Why is the GPO an unfair policy?
When it enacted the GPO, Congress forgot that the original purpose of the dependent/survivor benefit was to provide additional income to help a financially dependent husband or wife once the breadwinner retires, is disabled or dies. By reducing the dependent/survivor benefit, the GPO harms the financially dependent spouse. Those most likely affected by the GPO are women who spend most of their lives raising their families and who work outside the home for only a short period of time. The GPO has a harsh effect and undermines the original purpose of the Social Security dependent/survivor benefit.

Why did Congress enact the WEP?
SSA uses a formula for computing Social Security benefits that provides individuals with low average lifetime wages a proportionally higher rate of return on their contributions to Social Security than individuals with relatively high average lifetime wages. Those who have spent most of their careers in non-SS-covered employment with a state or local government and a minimal amount of time in SS-covered employment will appear to SSA as lower-paid workers. Congress enacted the WEP in the belief that one should not receive a Social Security benefit as a low-paid worker, plus receive a government pension from non-SS-covered employment.

Why is the WEP an unfair policy?
The WEP causes public employees outside the Social Security system, such as educators, to lose a significant share of their Social Security benefit. It fails to account for the severe effect of the WEP on low-wage state or local government employees. The WEP also affects the teaching profession as a whole. Some individuals in SS-covered employment may wish to make a career change and go into teaching. If the teachers in their state are impacted by the WEP, those individuals will be less likely to make the change.

Why do the offsets only affect educators in 15 states?
In the 1960s, state and local employees were given the opportunity to elect to participate in the Social Security system. Public sector employees in 36 states opted to enroll in Social Security in the 1960s and 1970s. The remaining states (or local governments in some states) chose instead to maintain and enhance their existing retirement systems. Since public employees in these states don't pay into Social Security, they are affected by the offsets.
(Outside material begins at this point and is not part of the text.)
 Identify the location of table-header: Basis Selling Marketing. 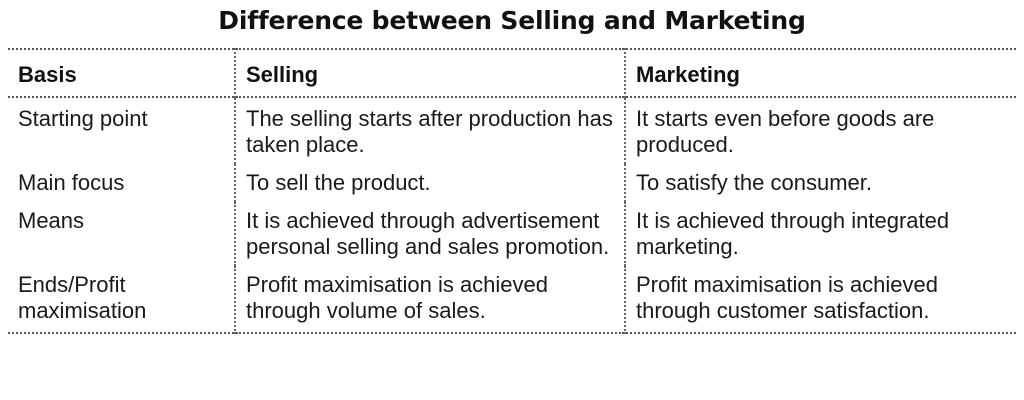
(512, 73).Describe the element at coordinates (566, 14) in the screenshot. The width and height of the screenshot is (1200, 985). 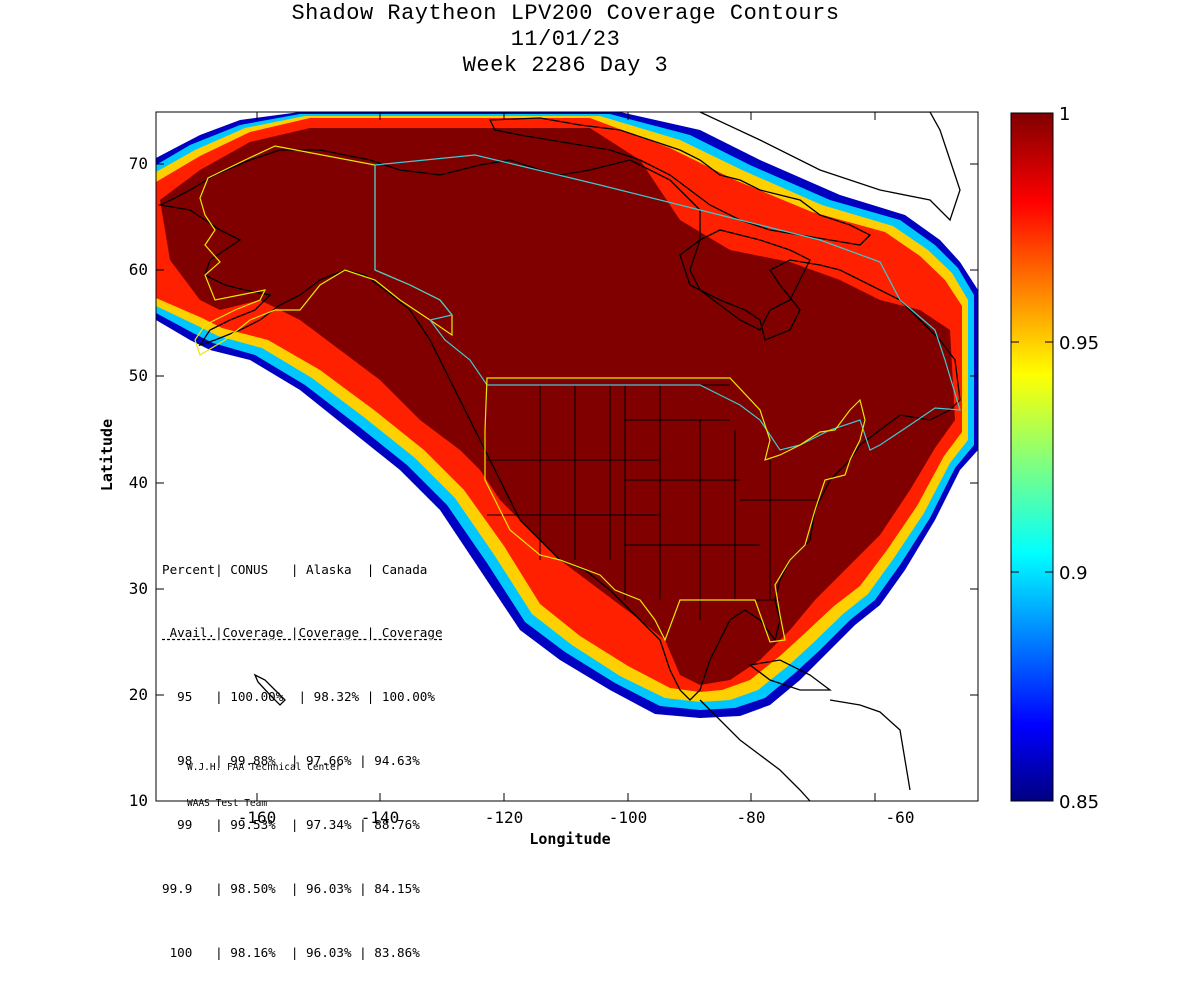
I see `title-line-1: Shadow Raytheon LPV200 Coverage Contours` at that location.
Why should educators in other states care?
Although the offsets only affect educators who have worked in one of the impacted states, the mobile population assures that there are impacted individuals everywhere. The offsets limit choices for educators who might be unable or unwilling to relocate to an impacted state. Most importantly, the offsets represent unfair public policy that is harming education colleagues and the entire profession.

What can be done to address the offsets?
Addressing the offsets requires congressional action. NEA seeks total repeal of both the GPO and WEP and supports legislation to this end. The Social Security Fairness Act would completely repeal the GPO and WEP.
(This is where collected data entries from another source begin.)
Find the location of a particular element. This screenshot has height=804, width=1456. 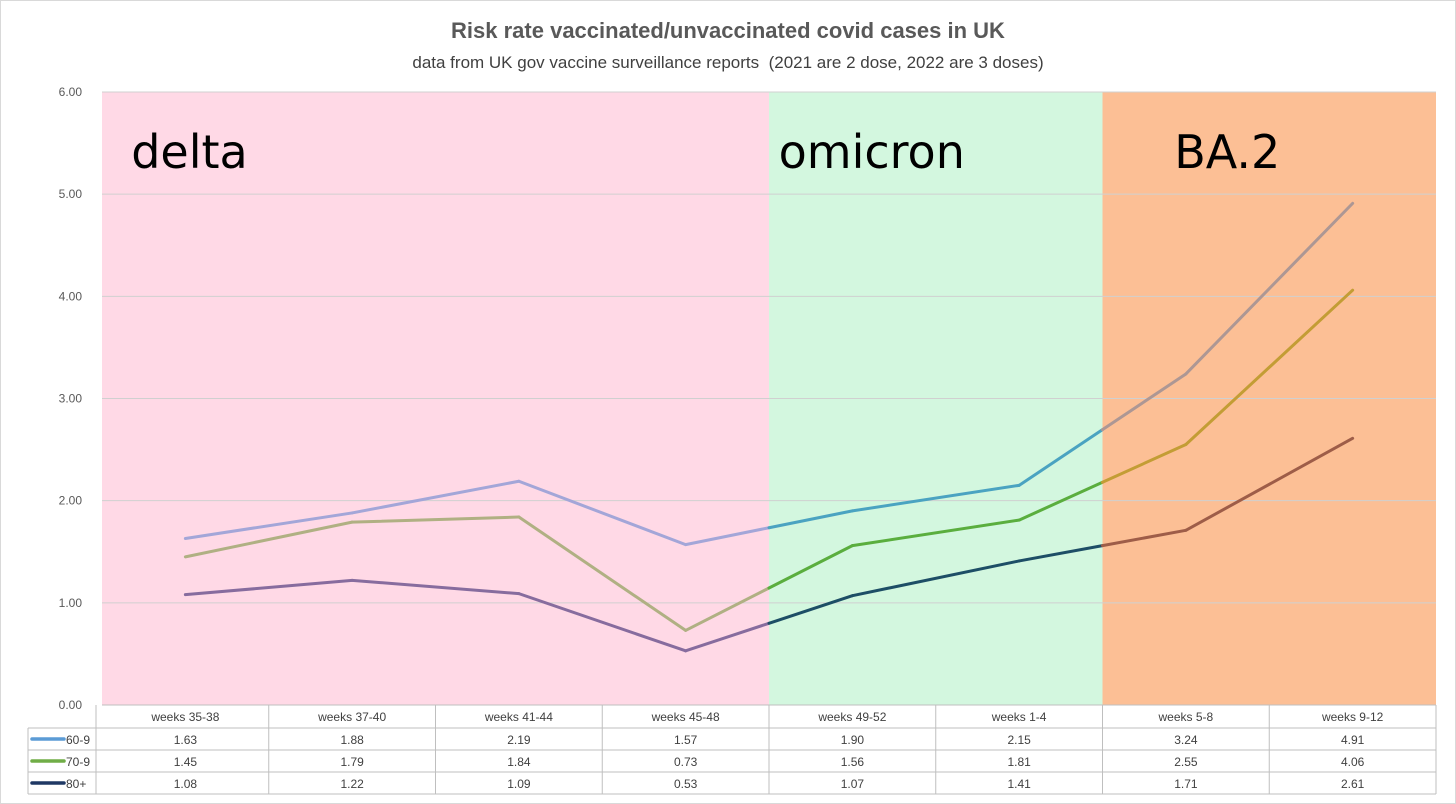

legend-label: 60-9 is located at coordinates (78, 740).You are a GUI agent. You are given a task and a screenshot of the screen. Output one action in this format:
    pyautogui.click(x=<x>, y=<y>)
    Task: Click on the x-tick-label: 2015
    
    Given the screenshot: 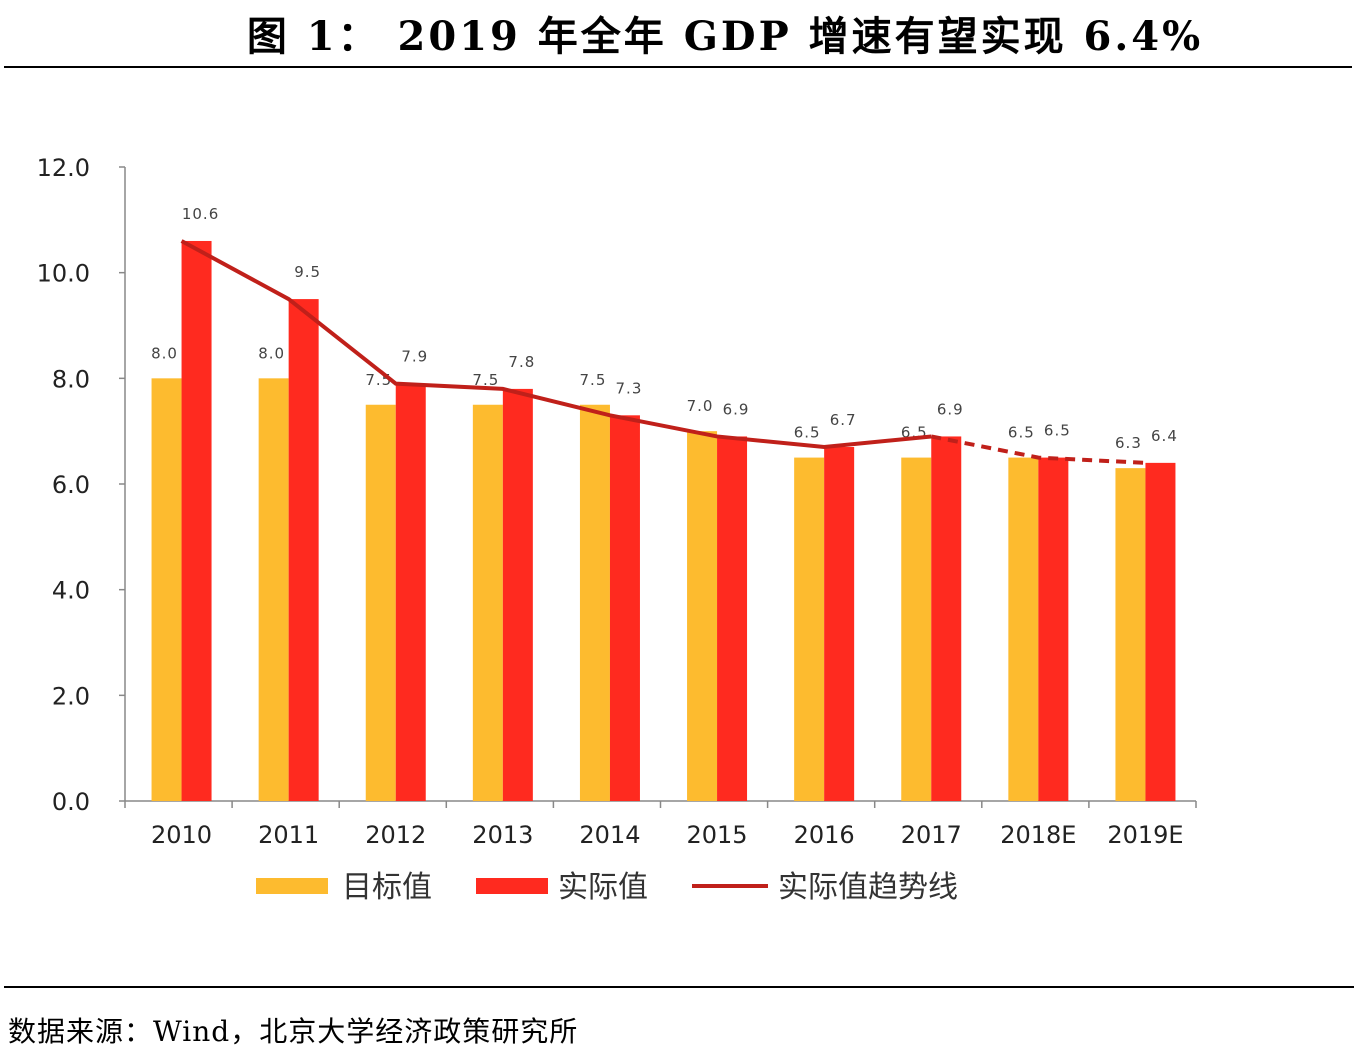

Would repeal of the offsets threaten existing retirement systems?
NEA strongly opposes any proposal to mandate Social Security coverage for currently non-covered employees. It is possible that Congress could consider both repeal of the offsets and other Social Security reform issues, including mandatory coverage or privatization, at the same time.
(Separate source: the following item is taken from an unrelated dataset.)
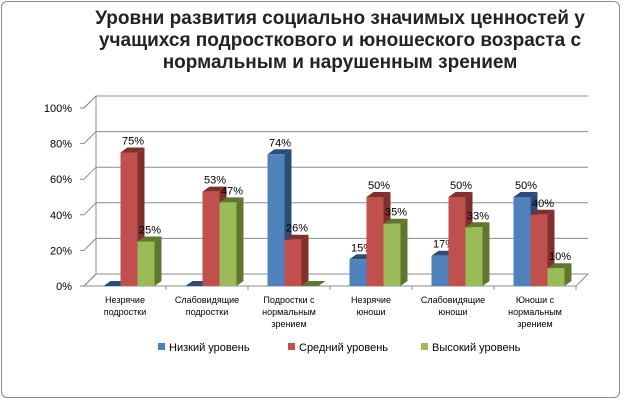 The width and height of the screenshot is (623, 401). What do you see at coordinates (215, 181) in the screenshot?
I see `data-label: 53%` at bounding box center [215, 181].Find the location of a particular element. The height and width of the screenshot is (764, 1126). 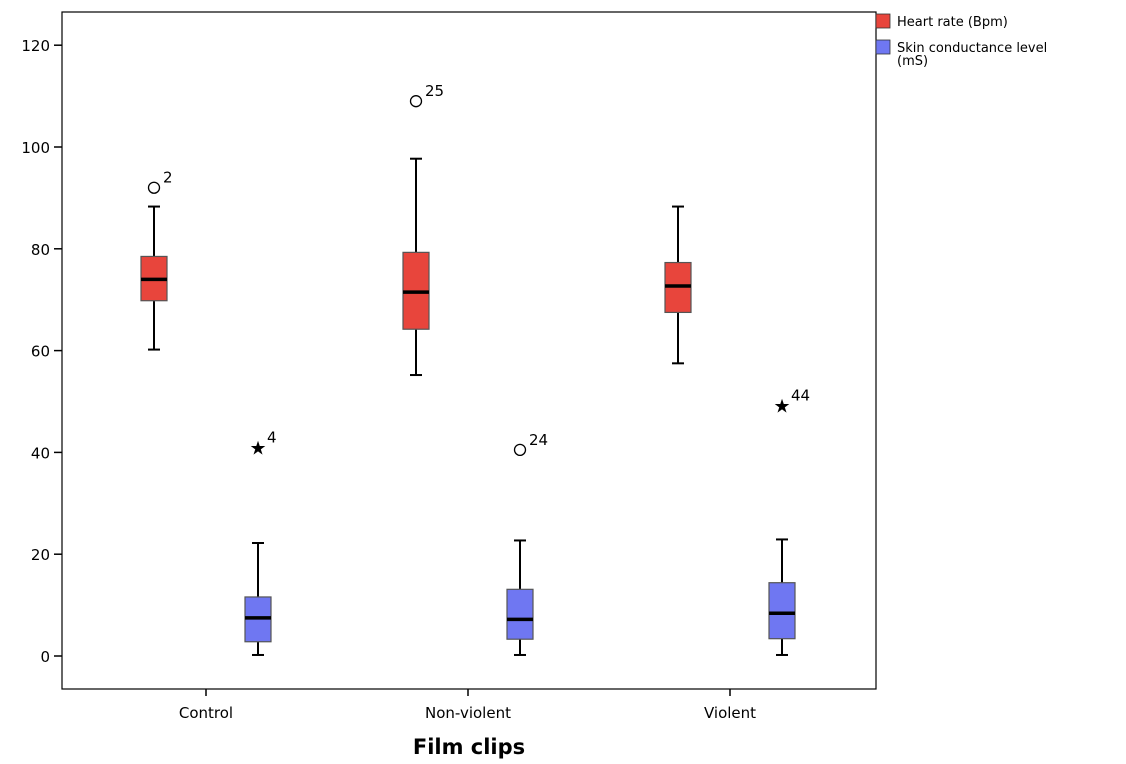

legend-item: Skin conductance level(mS) is located at coordinates (961, 54).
What are the arguments on the other side?
Some of those who oppose repeal of the GPO and WEP cite cost as a factor. Others believe that allowing a person to receive both a full government pension and Social Security survivor/dependent or earned benefits would constitute "double dipping." NEA believes such a scenario should be treated no differently than receipt of a private pension and Social Security benefit. NEA also believes that "double dipping" is not an appropriate characterization when an individual has worked two jobs and earned two benefits.